Sacharow befürchtete, dass die Bombe, die stärker getestet werden würde, nicht von ihrer eigenen Druckwelle – wie die Zarenbombe – abgestoßen würde und einen globalen radioaktiven Niederschlag verursachen würde, der giftigen Schmutz über den ganzen Planeten verteilt.

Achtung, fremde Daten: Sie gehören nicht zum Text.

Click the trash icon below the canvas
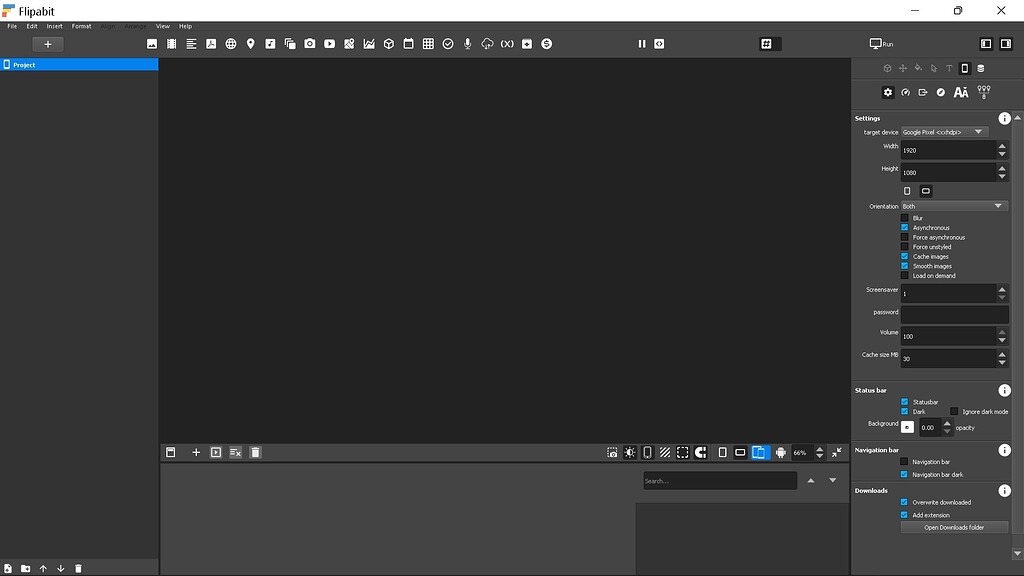The width and height of the screenshot is (1024, 576). tap(255, 453)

Sacharow wurde ein glühender Befürworter des teilweisen Testverbots von 1963 und ein ausgesprochener Kritiker der nuklearen Verbreitung. Und in den späten 1960er Jahren - und Raketenabwehr, die, wie er zu Recht glaubte, ein neues nukleares Wettrüsten beflügeln würde. Er wurde vom Staat zunehmend geächtet und wurde zum Dissidenten, der 1975 den Friedensnobelpreis erhielt und das "Gewissen der Menschheit" nannte, sagt von Hippel.

Es scheint, dass die Zarenbomba Niederschläge ganz anderer Art verursacht hat.